Zastrzegł jednak, że „nie zgadzamy się na stawianie znaku równości pomiędzy 120 tys. ofiar ludobójstwa wołyńskiego a żołnierzami UPA zamordowanymi na terenach Rzeczpospolitej Polskiej„.
„Rodzaj narracji, którą (…) minister Sikorski mógł z pokorą osobiście wysłuchać ze słów byłego ministra spraw zagranicznych Ukrainy Dmytra Kułeby, gdzie próbuje się zrównać rzeczy nieporównywalne jest tą, z którą Instytut Pamięci Narodowej nie może się zgodzić; są pewne obiektywne fakty z historii Polski i Ukrainy XX wieku” – wyjaśnił. „Jesteśmy otwarci na współpracę, ale są rzeczy, których oczywiście nie możemy zaakceptować” – dodał.
Wieloletnie starania
Instytut Pamięci Narodowej starania o uzyskanie zgód na prowadzenie prac poszukiwawczych i ekshumacyjnych na terytorium Ukrainy rozpoczął w 2017 r. (po nowelizacji ustawy o IPN w 2016 r. i utworzeniu Biura Poszukiwań i Identyfikacji).
W latach 2017-2024 IPN wystosował do organów ukraińskiej administracji 9 oficjalnych wniosków ogólnych, które obejmowały uzgodnienie możliwości prowadzenia prac poszukiwawczych i ekshumacyjnych łącznie w 65 lokalizacjach (miejsca powtarzały się w związku z koniecznością ponawiania wniosków). Liczba ta nie obejmuje szeregu wniosków administracyjnych o zezwolenie na prowadzenie prac archeologicznych i ekshumacyjnych składanych w tym czasie przez ukraińskiego partnera IPN do właściwych organów ukraińskiej administracji.
Spór wokół zakazu poszukiwań i ekshumacji szczątków polskich ofiar wojen i konfliktów na Ukrainie trwa między Polską a Ukrainą od wiosny 2017 r.

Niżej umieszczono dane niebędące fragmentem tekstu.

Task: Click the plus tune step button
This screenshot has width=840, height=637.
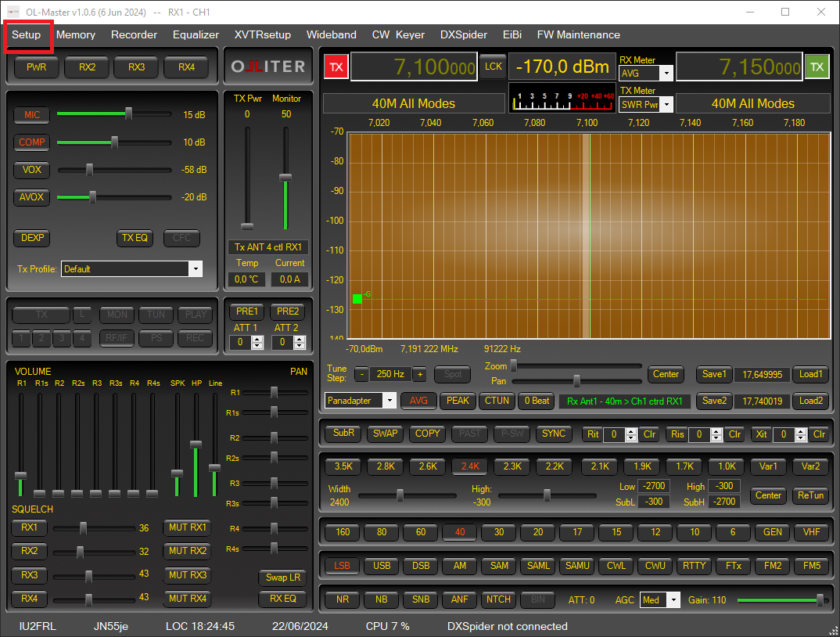Action: [419, 374]
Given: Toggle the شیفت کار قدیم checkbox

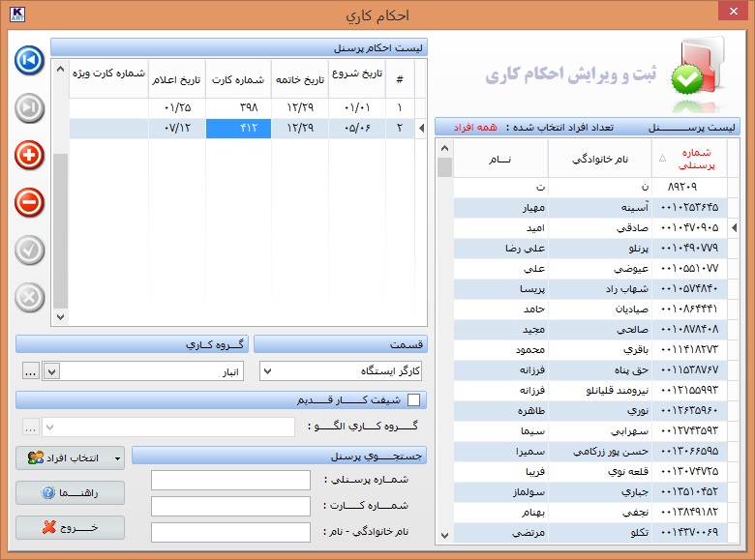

Zakaz ten został wprowadzony przez ukraiński IPN po zdemontowaniu pomnika UPA w Hruszowicach, do którego doszło w kwietniu 2017 r.
Ukraińskie warunki
Polskę i Ukrainę od wielu lat dzielą zaszłości historyczne. Dotyczą głównie różnej pamięci o roli Organizacji Ukraińskich Nacjonalistów i Ukraińskiej Powstańczej Armii, która w latach 1943-1947 na Wołyniu dopuściła się ludobójczej czystki etnicznej na ok. 100 tysiącach polskich mężczyzn, kobiet i dzieci. O ile w Polsce ta czystka traktowana jest jako godna potępienia zbrodnia ludobójstwa (masowa i zorganizowana), o tyle dla Ukraińców był to efekt symetrycznego konfliktu zbrojnego, za który w równym stopniu odpowiedzialne były obie strony.
Dodatkowo Ukraińcy chcą postrzegać OUN i UPA wyłącznie jako organizacje antysowieckie (ze względu na ich powojenny ruch oporu wobec ZSRS), a nie antypolskie.
Polska strona chciałaby godnie upamiętnić ofiary OUN-UPA w miejscach ich pogrzebania; w tym celu IPN część ofiar, również tych, które nie zginęły podczas zbrodni wołyńsko-galicyjskiej, ale np. w walkach z Sowietami po 17 września 1939 r., chciałaby ekshumować.
Ukraińska strona jest temu przeciwna, a swoją zgodę w przeszłości uzależniała od odbudowania przez Polaków pomnika UPA w Hruszowicach na Podkarpaciu, co dla polskiej strony jest warunkiem nie do przyjęcia.